BRIEF ▸ Starting at the first line of the data below, write out each line exactly until you reach the line containing "Click the 219 vote count", and include that line too.

=-=-=-=-=

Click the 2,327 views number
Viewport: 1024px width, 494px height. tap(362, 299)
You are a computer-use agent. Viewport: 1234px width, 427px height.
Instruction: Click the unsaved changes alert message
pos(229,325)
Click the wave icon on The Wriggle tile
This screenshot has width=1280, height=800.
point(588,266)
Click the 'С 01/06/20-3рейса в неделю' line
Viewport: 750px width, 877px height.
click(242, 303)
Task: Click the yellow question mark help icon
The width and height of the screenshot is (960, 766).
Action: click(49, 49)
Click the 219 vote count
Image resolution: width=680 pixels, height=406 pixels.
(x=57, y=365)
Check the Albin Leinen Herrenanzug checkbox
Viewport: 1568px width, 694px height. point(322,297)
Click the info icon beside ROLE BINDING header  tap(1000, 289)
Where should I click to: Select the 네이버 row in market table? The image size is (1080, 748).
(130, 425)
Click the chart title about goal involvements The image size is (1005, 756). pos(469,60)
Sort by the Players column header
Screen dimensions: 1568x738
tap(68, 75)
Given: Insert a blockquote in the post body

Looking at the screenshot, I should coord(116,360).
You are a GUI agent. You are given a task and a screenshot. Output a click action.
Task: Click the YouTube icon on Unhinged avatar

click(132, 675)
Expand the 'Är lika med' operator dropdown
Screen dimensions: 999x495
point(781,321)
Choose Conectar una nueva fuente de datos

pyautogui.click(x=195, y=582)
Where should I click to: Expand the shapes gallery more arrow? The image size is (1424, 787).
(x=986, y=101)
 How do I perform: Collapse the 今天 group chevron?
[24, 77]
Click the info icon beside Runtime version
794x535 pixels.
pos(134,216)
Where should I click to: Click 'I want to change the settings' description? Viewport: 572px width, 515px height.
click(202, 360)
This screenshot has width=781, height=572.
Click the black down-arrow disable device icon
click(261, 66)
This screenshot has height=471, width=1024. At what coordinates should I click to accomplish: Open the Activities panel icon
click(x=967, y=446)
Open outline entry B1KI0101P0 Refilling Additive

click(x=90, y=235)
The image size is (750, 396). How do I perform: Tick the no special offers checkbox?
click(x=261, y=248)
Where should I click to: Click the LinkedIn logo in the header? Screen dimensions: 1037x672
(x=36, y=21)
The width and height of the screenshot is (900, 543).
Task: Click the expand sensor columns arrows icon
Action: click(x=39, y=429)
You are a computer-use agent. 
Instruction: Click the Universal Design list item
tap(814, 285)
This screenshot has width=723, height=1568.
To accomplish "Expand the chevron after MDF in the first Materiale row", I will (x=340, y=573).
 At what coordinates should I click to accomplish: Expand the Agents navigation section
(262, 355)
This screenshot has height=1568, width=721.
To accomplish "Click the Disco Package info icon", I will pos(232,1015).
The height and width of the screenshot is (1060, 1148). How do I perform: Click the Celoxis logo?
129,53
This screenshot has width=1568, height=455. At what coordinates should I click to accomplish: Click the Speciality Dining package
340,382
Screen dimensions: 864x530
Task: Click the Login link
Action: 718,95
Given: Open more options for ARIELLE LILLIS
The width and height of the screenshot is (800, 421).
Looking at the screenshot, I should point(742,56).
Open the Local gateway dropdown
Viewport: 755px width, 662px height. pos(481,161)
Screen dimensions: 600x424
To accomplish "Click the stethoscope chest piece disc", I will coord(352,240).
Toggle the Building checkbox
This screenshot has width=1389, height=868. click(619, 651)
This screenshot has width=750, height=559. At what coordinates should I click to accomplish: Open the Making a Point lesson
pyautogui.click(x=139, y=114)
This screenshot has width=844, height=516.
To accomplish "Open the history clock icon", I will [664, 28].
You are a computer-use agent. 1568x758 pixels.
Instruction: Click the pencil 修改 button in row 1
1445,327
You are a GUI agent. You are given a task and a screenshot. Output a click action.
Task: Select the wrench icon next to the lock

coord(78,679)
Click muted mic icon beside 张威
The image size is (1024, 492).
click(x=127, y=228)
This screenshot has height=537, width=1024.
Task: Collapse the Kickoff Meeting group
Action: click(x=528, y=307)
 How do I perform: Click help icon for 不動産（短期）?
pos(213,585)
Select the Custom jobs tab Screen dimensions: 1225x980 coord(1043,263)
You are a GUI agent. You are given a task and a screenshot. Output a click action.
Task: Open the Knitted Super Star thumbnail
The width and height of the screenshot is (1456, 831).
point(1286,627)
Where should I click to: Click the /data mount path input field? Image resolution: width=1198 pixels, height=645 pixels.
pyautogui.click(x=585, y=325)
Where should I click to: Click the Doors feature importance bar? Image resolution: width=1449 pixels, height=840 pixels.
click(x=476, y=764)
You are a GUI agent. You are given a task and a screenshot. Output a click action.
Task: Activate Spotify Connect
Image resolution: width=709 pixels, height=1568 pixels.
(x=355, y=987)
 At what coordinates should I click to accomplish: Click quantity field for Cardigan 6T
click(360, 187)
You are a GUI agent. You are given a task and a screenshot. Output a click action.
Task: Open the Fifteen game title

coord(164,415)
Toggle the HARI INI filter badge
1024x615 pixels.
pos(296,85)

=-=-=-=-=

RESPONSE BELOW ▸
Click the 2,327 views number
Viewport: 1024px width, 494px height. tap(362, 299)
You are a computer-use agent. Viewport: 1234px width, 427px height.
Instruction: Click the unsaved changes alert message
pos(229,325)
Click the wave icon on The Wriggle tile
This screenshot has width=1280, height=800.
point(588,266)
Click the 'С 01/06/20-3рейса в неделю' line
Viewport: 750px width, 877px height.
click(242, 303)
Task: Click the yellow question mark help icon
The width and height of the screenshot is (960, 766).
Action: click(49, 49)
Click the 219 vote count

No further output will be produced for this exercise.